DIRECTIONS FOR THIS TASK ->
Could you copy out, with no changes, the part of the listing that opens with the line containing "You are a computer-use agent. Viewport: 1028px" and runs through the end of the listing?

** START **

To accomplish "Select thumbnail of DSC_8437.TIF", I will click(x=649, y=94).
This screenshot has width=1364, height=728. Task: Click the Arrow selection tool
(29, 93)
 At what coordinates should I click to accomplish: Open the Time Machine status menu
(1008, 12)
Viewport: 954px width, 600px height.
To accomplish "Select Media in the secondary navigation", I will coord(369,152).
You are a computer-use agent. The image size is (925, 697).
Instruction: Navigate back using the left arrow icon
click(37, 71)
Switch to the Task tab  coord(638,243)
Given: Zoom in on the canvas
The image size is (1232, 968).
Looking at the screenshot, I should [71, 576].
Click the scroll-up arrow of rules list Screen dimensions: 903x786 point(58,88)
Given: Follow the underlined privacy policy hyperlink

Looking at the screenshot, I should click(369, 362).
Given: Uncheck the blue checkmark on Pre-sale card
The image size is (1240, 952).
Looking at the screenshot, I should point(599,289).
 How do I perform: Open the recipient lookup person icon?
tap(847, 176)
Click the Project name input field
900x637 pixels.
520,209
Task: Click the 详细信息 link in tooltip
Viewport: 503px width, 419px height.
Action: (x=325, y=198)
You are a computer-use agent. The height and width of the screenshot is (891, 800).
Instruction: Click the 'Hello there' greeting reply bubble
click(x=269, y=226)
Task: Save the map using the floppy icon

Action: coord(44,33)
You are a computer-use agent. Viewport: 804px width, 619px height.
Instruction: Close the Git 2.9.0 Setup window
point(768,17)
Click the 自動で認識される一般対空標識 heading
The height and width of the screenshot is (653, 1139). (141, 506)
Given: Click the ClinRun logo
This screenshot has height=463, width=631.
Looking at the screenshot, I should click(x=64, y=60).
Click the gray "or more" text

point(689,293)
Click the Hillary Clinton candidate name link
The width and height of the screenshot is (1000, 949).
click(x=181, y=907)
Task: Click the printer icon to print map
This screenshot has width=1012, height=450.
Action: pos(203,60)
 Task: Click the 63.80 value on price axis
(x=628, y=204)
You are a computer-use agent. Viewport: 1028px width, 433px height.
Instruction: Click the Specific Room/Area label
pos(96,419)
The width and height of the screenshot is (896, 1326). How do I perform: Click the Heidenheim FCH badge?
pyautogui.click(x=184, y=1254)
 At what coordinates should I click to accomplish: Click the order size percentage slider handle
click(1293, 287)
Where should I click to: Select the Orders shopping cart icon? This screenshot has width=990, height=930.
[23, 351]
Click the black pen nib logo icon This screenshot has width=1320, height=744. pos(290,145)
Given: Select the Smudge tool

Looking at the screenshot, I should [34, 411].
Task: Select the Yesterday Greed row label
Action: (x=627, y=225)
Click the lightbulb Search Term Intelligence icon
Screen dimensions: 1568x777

** END **

OUTPUT OF THE TASK ->
You are a computer-use agent. Viewport: 1028px width, 433px height.
Instruction: Click the Specific Room/Area label
pos(96,419)
The width and height of the screenshot is (896, 1326). How do I perform: Click the Heidenheim FCH badge?
pyautogui.click(x=184, y=1254)
 At what coordinates should I click to accomplish: Click the order size percentage slider handle
click(1293, 287)
Where should I click to: Select the Orders shopping cart icon? This screenshot has width=990, height=930.
[23, 351]
Click the black pen nib logo icon This screenshot has width=1320, height=744. pos(290,145)
Given: Select the Smudge tool

Looking at the screenshot, I should [34, 411].
Task: Select the Yesterday Greed row label
Action: (x=627, y=225)
Click the lightbulb Search Term Intelligence icon
Screen dimensions: 1568x777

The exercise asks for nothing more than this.